Property Name | Default | Description |
---|---|---|
spark.rss.writer.buffer.spill.size | 128m | Buffer size for total partition data |
spark.rss.client.send.size.limit | 16m | The max data size sent to shuffle server |
spark.rss.client.unregister.thread.pool.size | 10 | The max size of thread pool of unregistering |
spark.rss.client.unregister.request.timeout.sec | 10 | The max timeout sec when doing unregister to remote shuffle-servers |
MapReduce Specialized Setting
Property Name | Default | Description |
---|---|---|
mapreduce.rss.client.max.buffer.size | 3k | The max buffer size in map side |
mapreduce.rss.client.batch.trigger.num | 50 | The max batch of buffers to send data in map side |
Remote Spill (Experimental)
In cloud environment, VM may have very limited disk space and performance.

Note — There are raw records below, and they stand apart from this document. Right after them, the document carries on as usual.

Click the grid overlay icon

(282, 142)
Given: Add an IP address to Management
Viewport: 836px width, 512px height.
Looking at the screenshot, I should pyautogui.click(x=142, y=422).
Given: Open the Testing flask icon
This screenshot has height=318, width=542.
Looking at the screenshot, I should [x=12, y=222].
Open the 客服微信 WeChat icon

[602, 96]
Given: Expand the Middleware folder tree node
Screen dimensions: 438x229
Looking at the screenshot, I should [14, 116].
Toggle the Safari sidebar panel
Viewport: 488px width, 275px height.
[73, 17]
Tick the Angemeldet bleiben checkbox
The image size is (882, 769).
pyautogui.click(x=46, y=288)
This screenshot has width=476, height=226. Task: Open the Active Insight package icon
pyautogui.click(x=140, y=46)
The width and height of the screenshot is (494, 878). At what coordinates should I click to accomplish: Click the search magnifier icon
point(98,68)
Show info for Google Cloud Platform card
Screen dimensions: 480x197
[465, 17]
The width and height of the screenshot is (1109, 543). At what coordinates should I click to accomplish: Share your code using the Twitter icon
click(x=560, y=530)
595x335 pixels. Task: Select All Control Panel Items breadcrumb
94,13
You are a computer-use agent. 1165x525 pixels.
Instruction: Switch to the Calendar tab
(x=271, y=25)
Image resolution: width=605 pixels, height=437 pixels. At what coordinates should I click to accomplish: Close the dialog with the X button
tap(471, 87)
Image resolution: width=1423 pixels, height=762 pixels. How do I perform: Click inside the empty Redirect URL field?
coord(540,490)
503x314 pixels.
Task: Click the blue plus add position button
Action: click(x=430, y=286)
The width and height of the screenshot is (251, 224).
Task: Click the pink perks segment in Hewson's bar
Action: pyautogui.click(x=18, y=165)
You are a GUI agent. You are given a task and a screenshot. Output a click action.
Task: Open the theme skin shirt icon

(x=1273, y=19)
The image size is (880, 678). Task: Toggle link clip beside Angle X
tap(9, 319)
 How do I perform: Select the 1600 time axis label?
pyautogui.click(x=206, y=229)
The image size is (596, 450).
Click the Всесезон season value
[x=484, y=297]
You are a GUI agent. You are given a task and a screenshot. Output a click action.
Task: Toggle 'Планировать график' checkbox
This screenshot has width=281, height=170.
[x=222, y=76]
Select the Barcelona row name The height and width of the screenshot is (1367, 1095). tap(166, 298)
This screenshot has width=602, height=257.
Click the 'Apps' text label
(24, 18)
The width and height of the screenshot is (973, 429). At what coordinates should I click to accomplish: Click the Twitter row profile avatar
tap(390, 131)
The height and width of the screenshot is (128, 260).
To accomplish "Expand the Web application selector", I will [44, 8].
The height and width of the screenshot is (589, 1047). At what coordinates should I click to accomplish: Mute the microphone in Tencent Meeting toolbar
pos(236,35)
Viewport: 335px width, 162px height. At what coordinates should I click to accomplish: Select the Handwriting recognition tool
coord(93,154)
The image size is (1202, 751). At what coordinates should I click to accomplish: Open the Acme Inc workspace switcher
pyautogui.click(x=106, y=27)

This experimental feature allows reduce tasks to spill data to remote storage (e.g., hdfs)
Property Name | Default | Description |
---|---|---|
mapreduce.rss.reduce.remote.spill.enable | false | Whether to use remote spill |
mapreduce.rss.reduce.remote.spill.attempt.inc | 1 | Increase reduce attempts as hdfs is easier to crash than disk |
mapreduce.rss.reduce.remote.spill.replication | 1 | The replication number to spill data to hdfs |
mapreduce.rss.reduce.remote.spill.retries | 5 | The retry number to spill data to hdfs |
Notice: this feature requires the MEMORY_LOCAL_HDFS mode.